Provided passage>
------
Tucson Electric Power: 31. Solar Power Player

31. Solar Power Player

TEP’s Carmine Tilghman has been recognized as a national Solar Power Player Solar Champion by the Solar Electric Power Association, a solar industry trade association.
Tucson Electric Power: 32. Historic Value

32. Historic Value

After beginning life in 1892 as a “startup” owned by local businessmen, the company that became Tucson Electric Power was sold in 1901 for $35,000 cash to a Denver businessman who also assumed $15,000 in debt. More than a century later, TEP and its parent company were acquired by Canadian-based Fortis Inc. in August 2014 for $4.5 billion, including the assumption of $2 billion in debt.

Safe, reliable service

Tucson Electric Power: 33. Staying Safe

33. Staying Safe

While reliability is critical, safety remains the top priority of every TEP employee.
Tucson Electric Power: 34. Buzzing Around

34. Buzzing Around

Sometimes, providing safe, reliable service means going head-to-head with colonies of bees.
------
Excerpted records>
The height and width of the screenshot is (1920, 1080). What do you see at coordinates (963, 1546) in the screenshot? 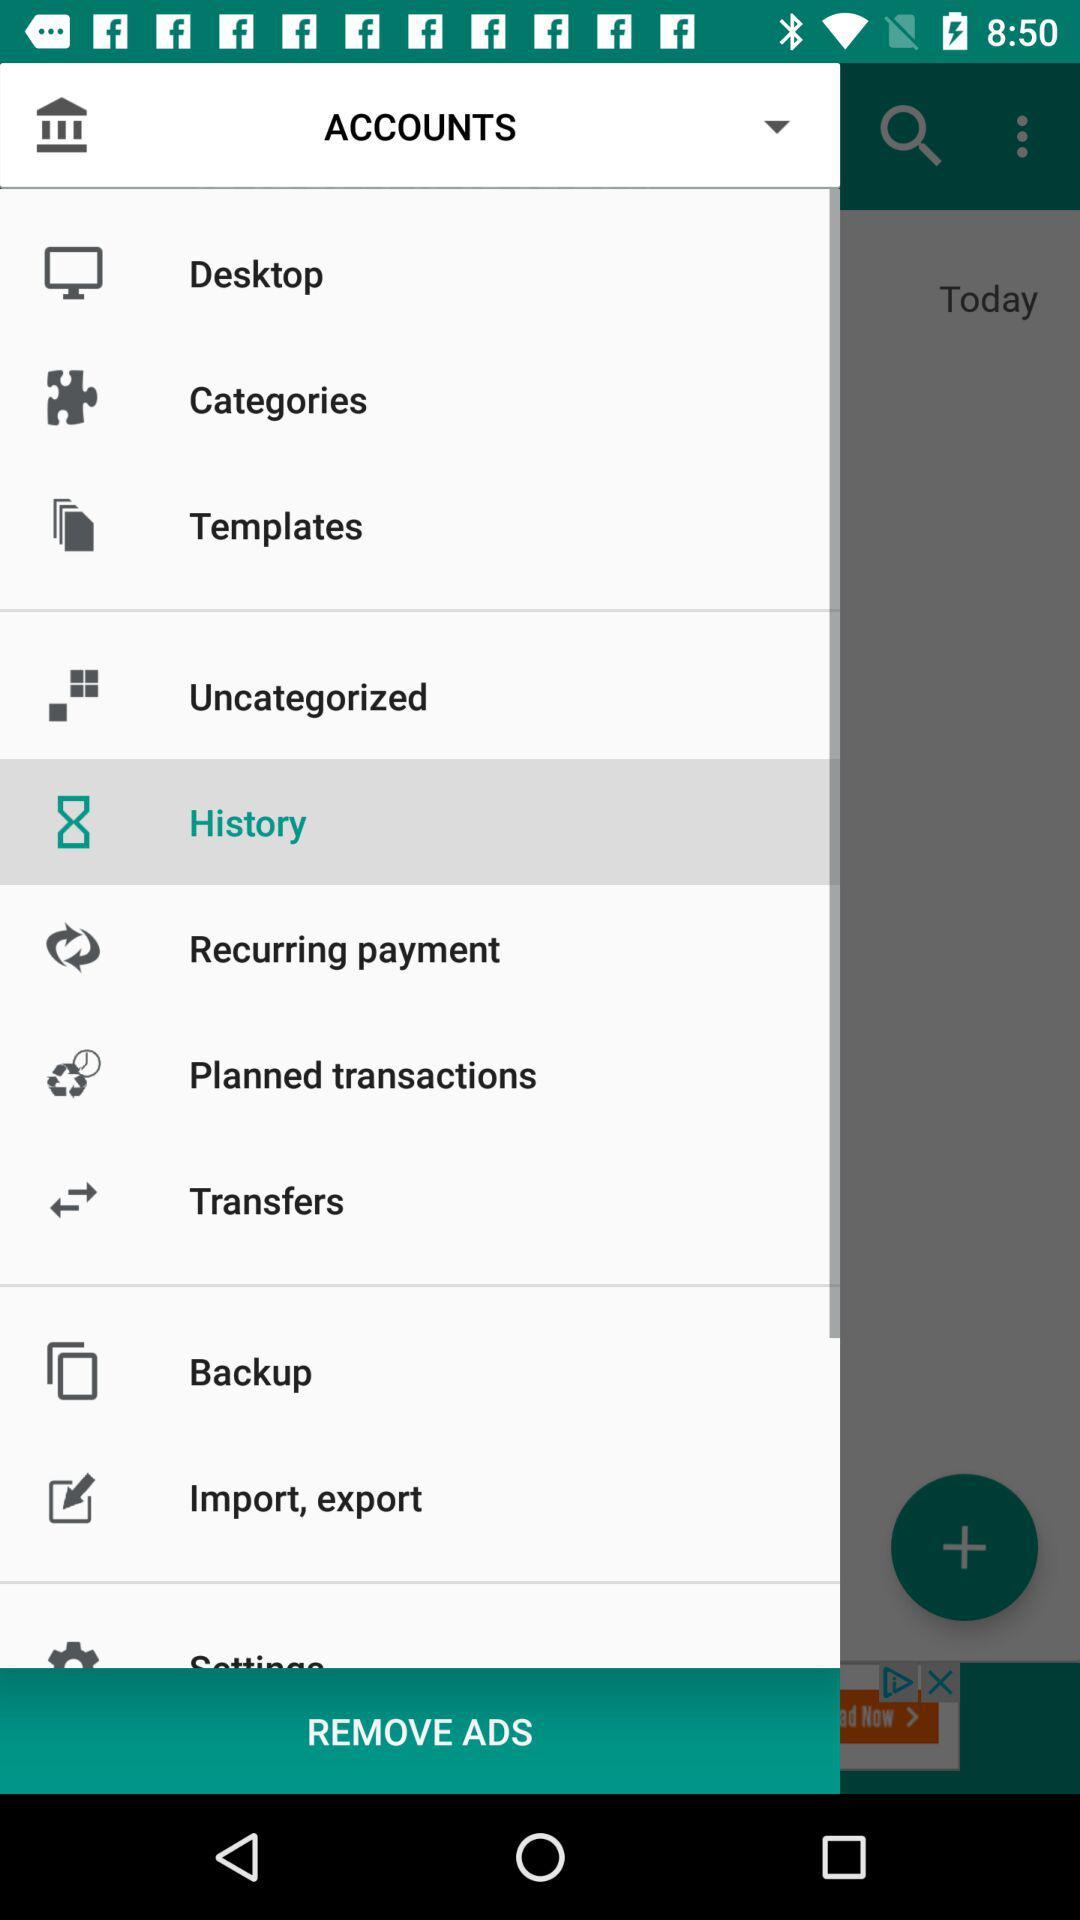
I see `the add icon` at bounding box center [963, 1546].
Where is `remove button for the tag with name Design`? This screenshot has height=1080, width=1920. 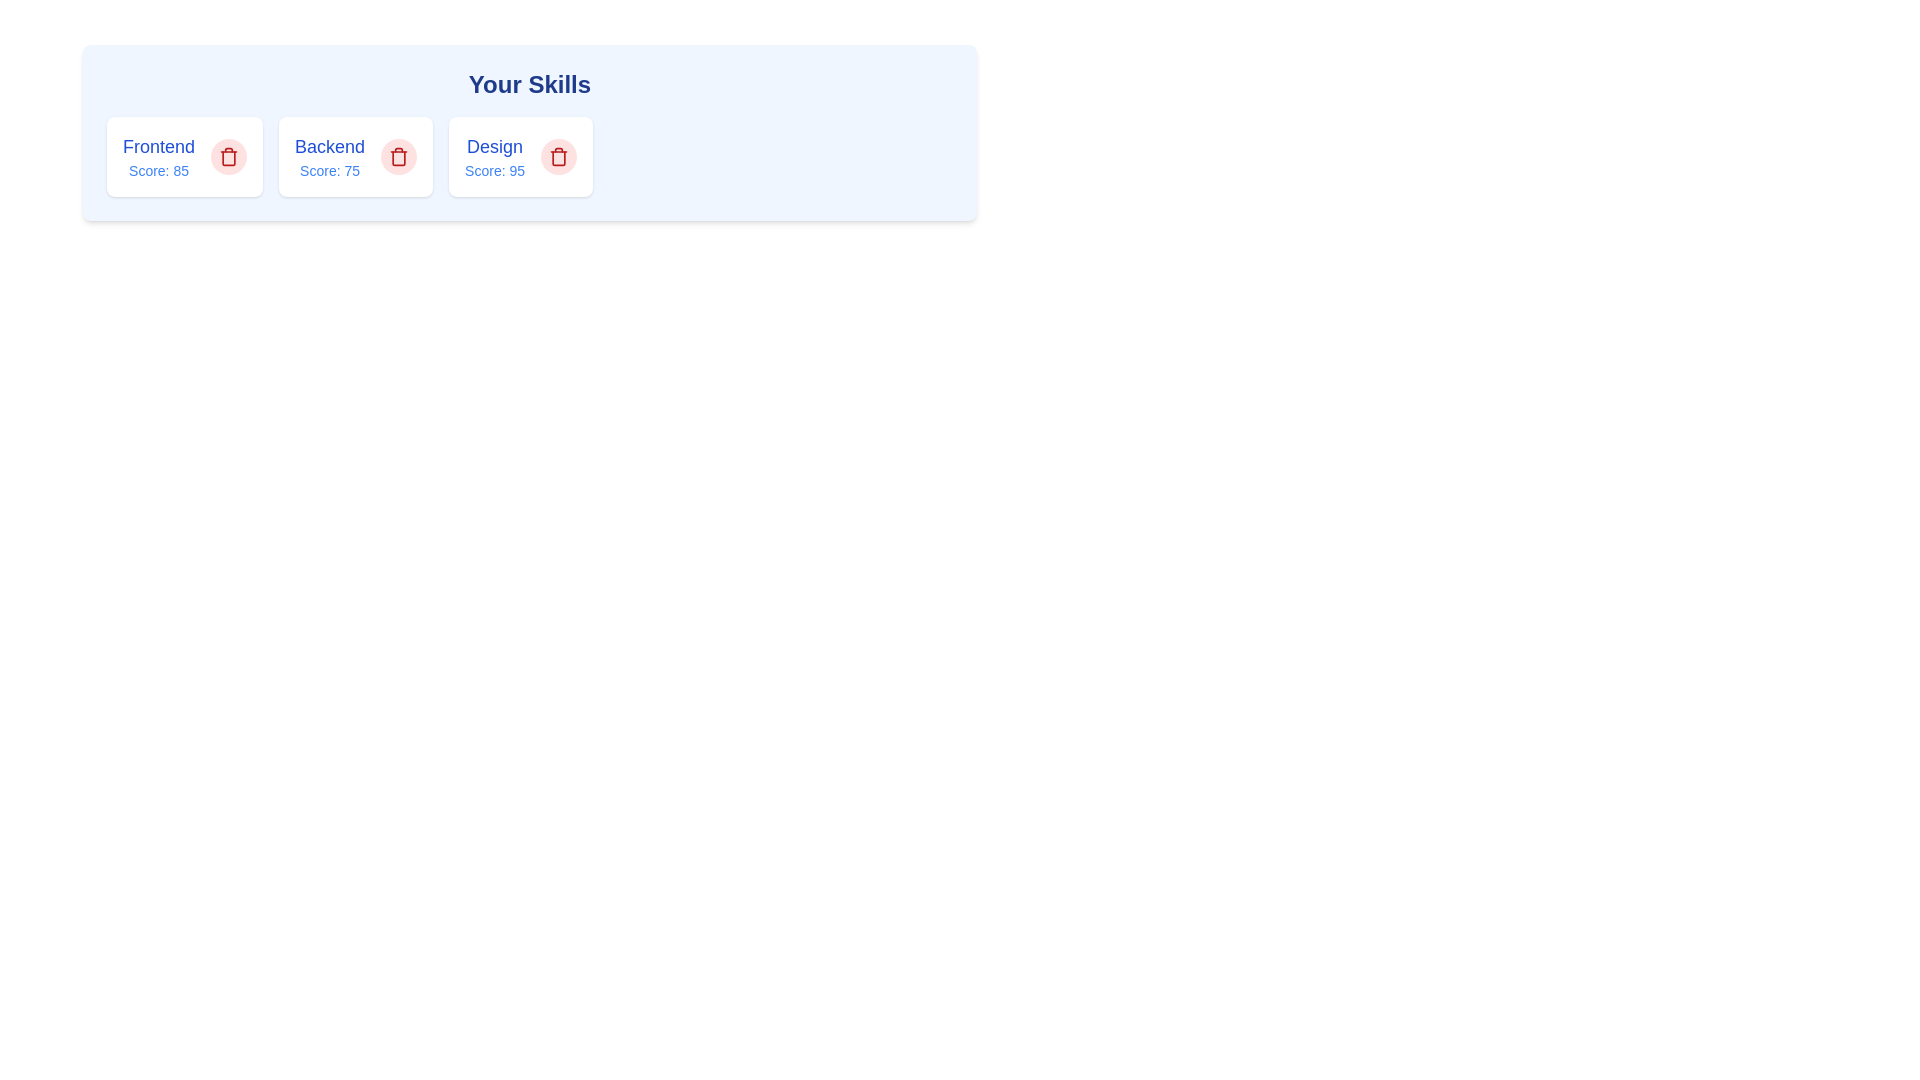
remove button for the tag with name Design is located at coordinates (559, 156).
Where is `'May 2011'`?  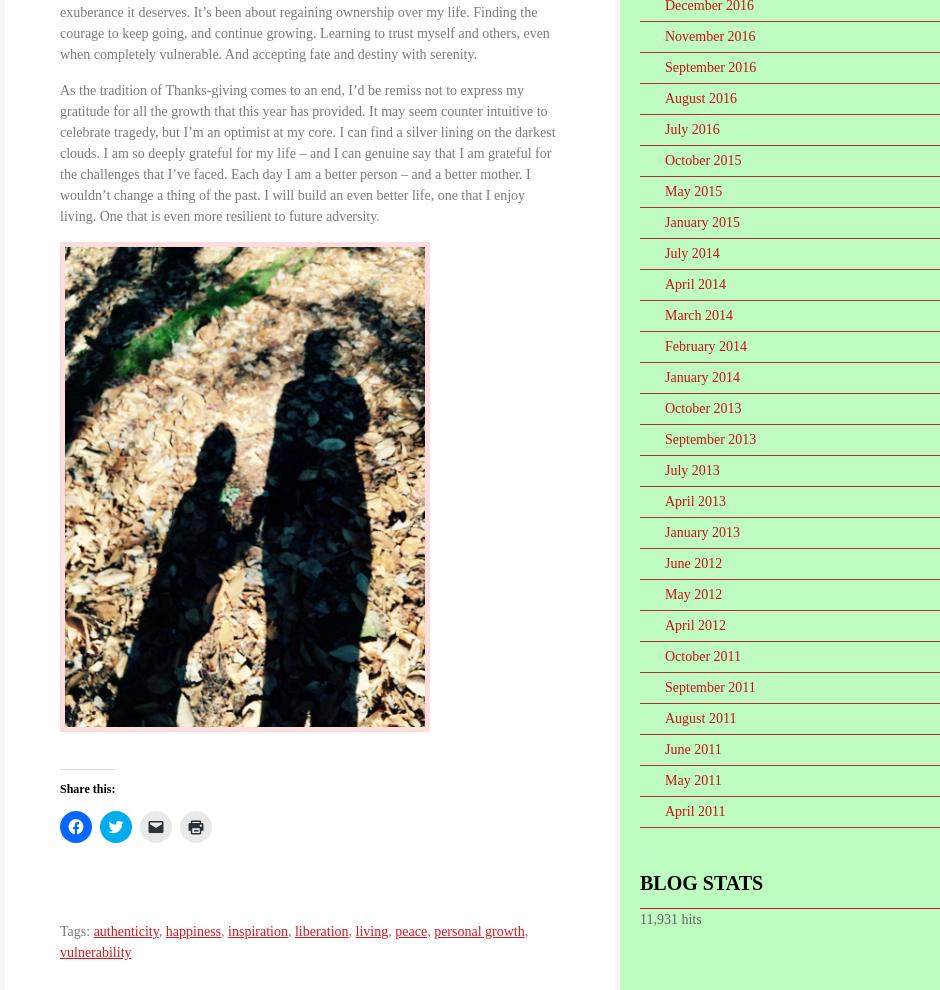
'May 2011' is located at coordinates (691, 780).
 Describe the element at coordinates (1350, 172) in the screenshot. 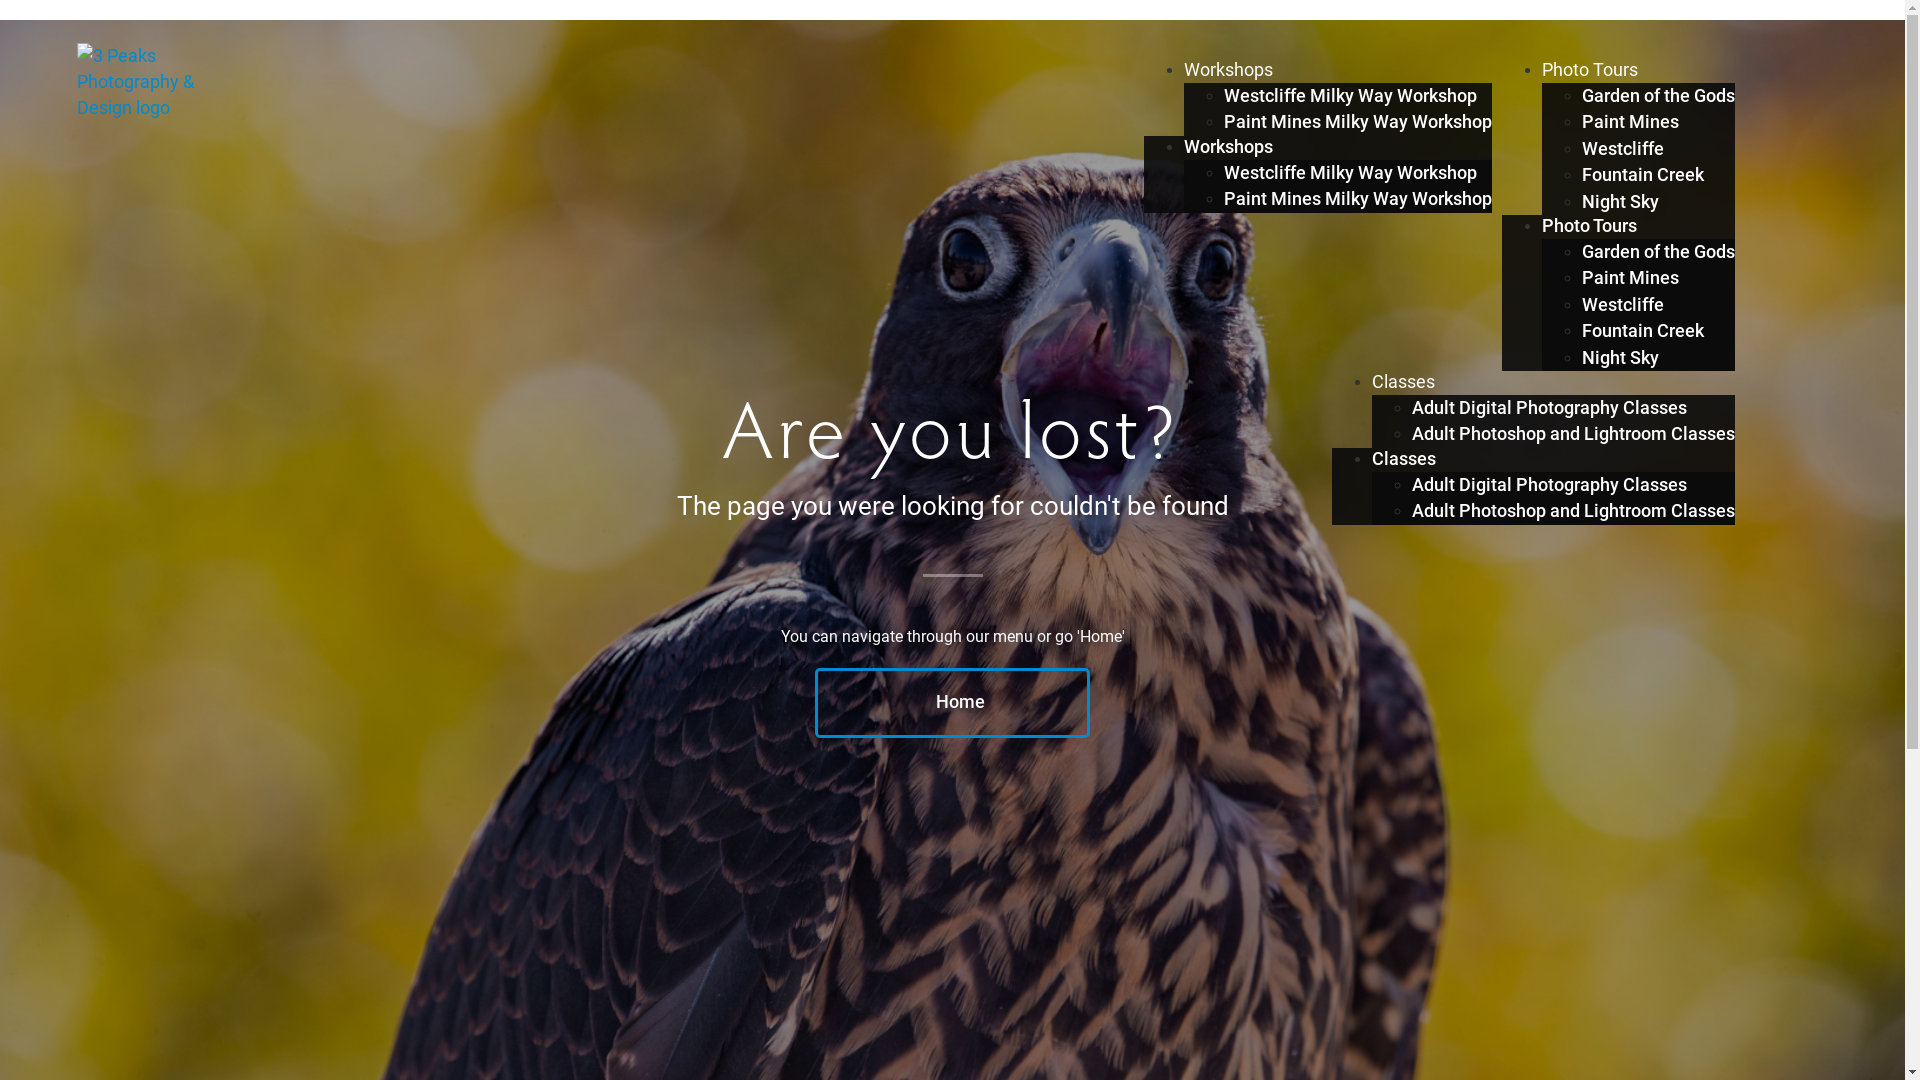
------
Task brief>
Answer these from the Tucson Electric Power passage:
1. Which organization recognized Carmine Tilghman as a Solar Champion?
2. How much cash did the Denver businessman pay for the company in 1901?
3. What is the top priority of every TEP employee?

Solution to this task>
1. The Solar Electric Power Association
2. $35,000
3. Safety